Meal Kur'an-ı Kerim - Diyanet

Şüphesiz size ölü hayvan etini, kanı, domuz etini, Allah'tan başkası için kesilen hayvanı haram kılmıştır; fakat, darda kalana, başkasının payına el uzatmamak ve zaruret miktarını aşmamak üzere günah sayılmaz. Çünkü Allah bağışlayandır, merhamet edendir. [Bakara: 173]

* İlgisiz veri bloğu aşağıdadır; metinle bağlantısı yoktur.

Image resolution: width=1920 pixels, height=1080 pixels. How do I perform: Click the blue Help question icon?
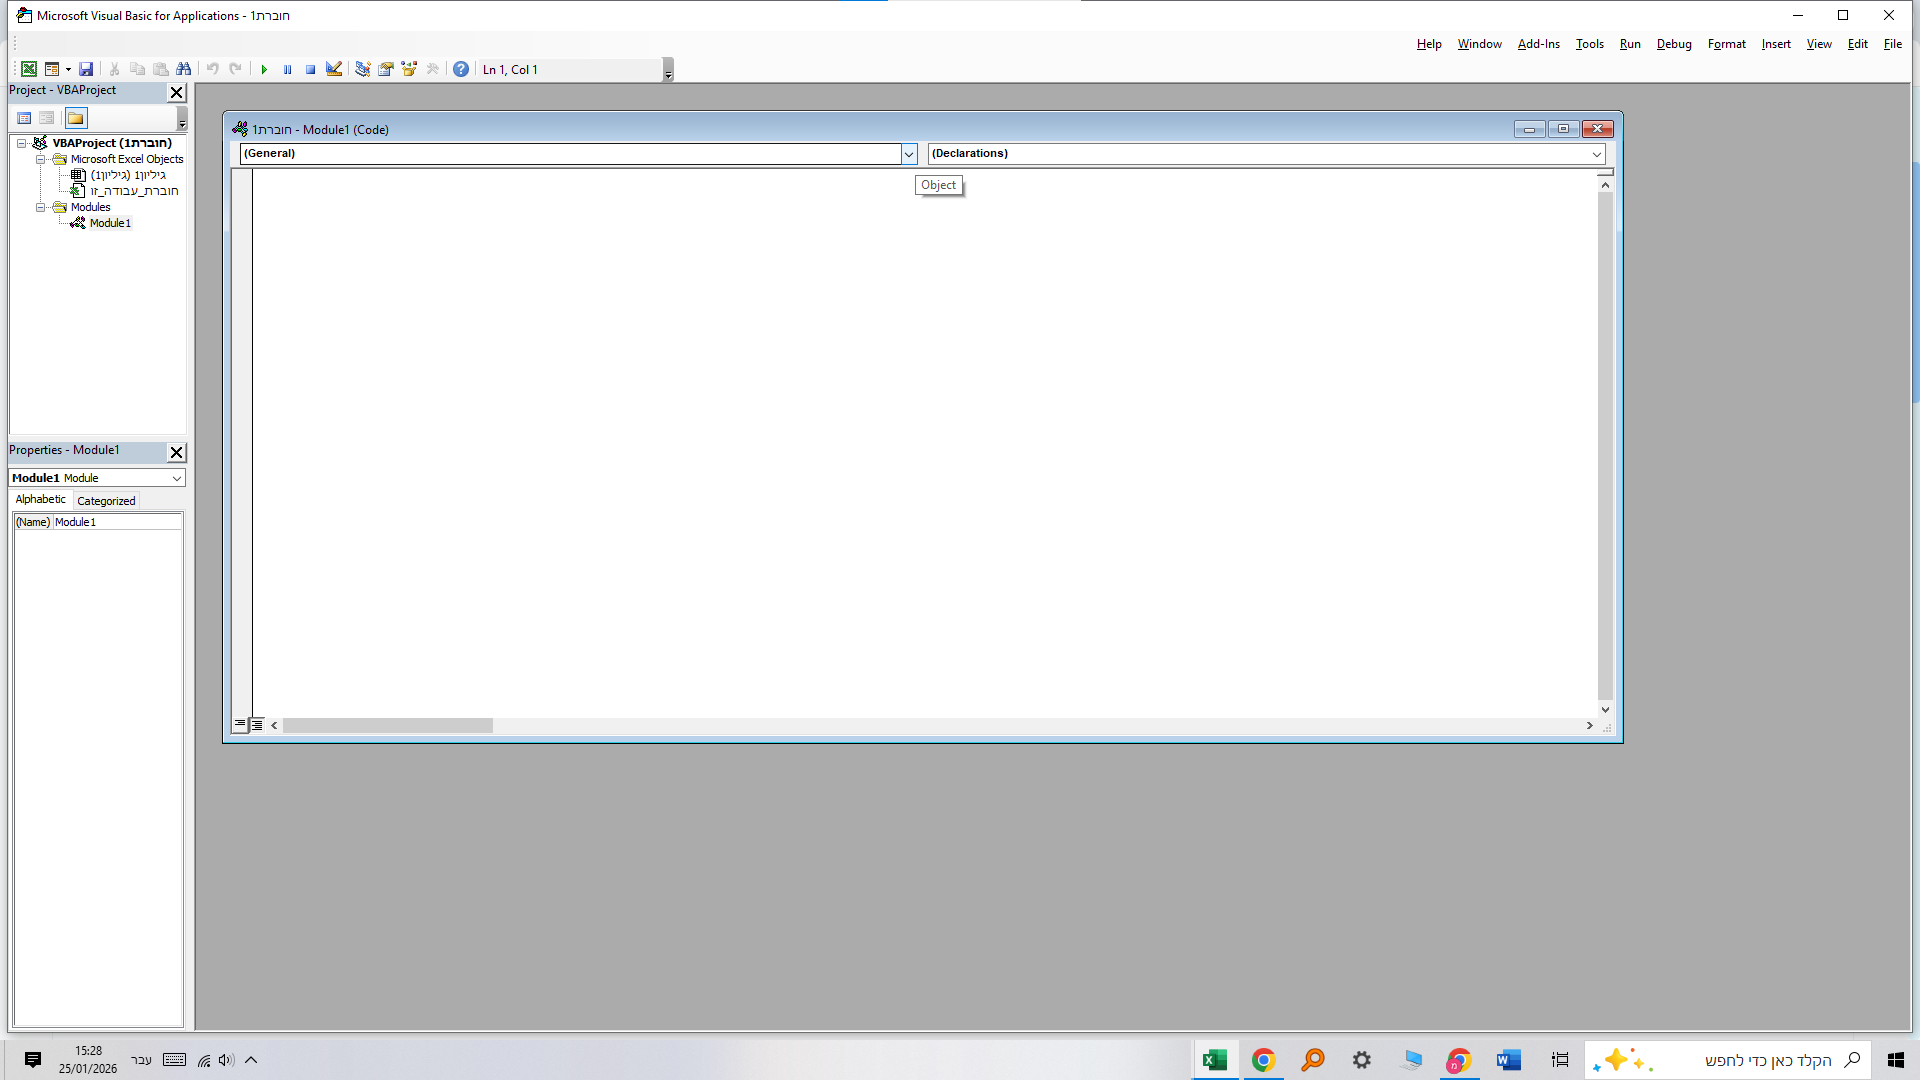click(x=460, y=69)
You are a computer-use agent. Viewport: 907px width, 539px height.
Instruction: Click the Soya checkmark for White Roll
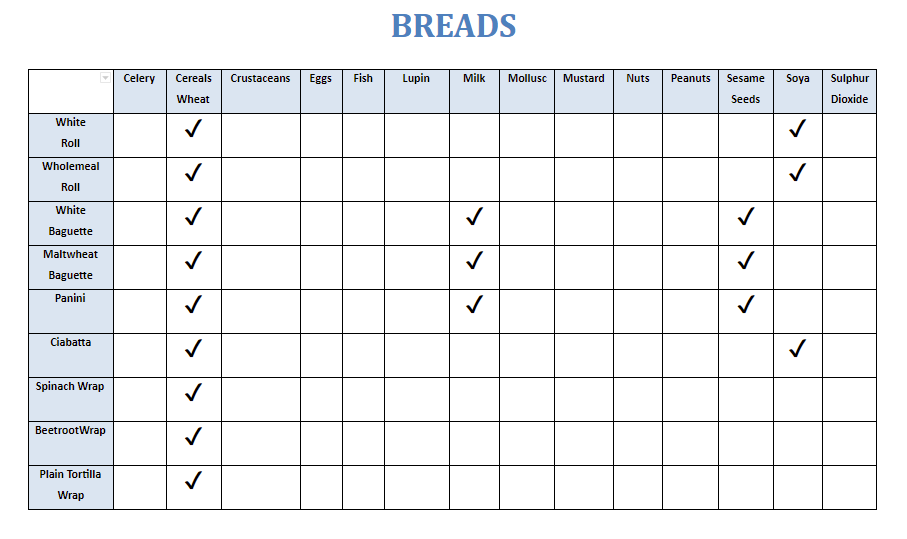pyautogui.click(x=797, y=128)

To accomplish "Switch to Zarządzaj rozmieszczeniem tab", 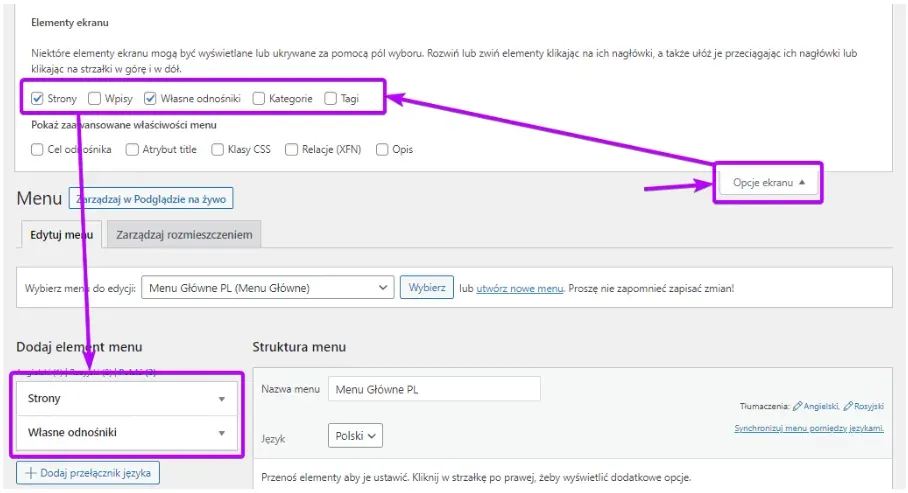I will coord(184,235).
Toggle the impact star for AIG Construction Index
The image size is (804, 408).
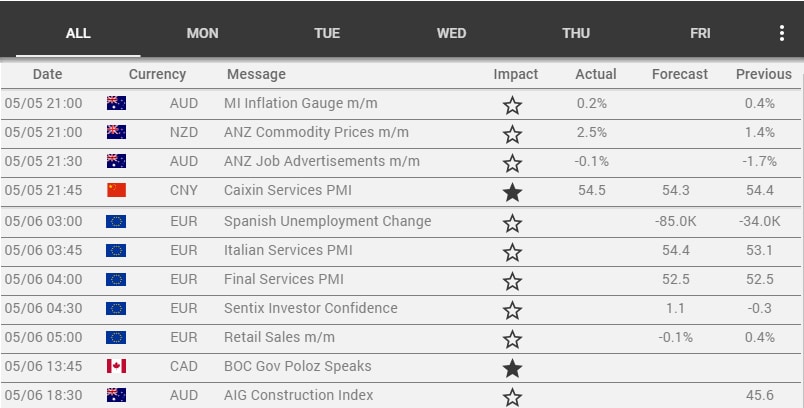click(x=512, y=397)
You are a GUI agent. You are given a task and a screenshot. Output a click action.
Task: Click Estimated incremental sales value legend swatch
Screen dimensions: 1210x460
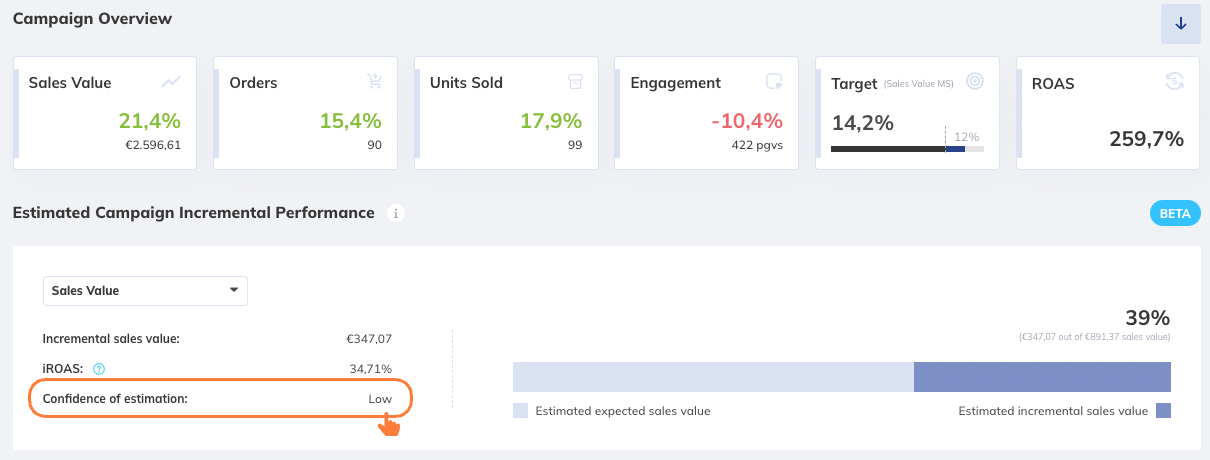[1163, 410]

Bakara Suresi 173. ayet tefsiri

168. ayette bütün insanlara hitap edilerek yalnızca helâl ve temiz rızıklardan yemeleri emredilmişti. Bu âyet-i kerîme ise, mü’minlere hitapla başlamakta ve olardan:

İhsan edilen rızıkların temiz ve helâl olanlarından yemelerini; kötü ve haram olanlarından kaçınmalarını,

Sadece Allah Teâlâ’ya kulluk şuuru içinde, yine O’na şükretmelerini istemektedir.

Zira Cenab-ı Hakk’ın rızık olarak verdiği şeylerin imtihan gerçeği ve hayatın bir kısım dengeleri açısından helâli olduğu gibi haramı, temizi olduğu gibi temiz olmayanı da mevcuttur. O halde rızıkların temizlerinden ve kimsenin hakkı geçmeden, meşrû şekilde kazanılan helâllerinden insana yakışır tarzda yenmelidir. Yemede ölçülü olmak gerektiği gibi helâl, hoş ve temiz şeyleri de haram saymamak lazımdır.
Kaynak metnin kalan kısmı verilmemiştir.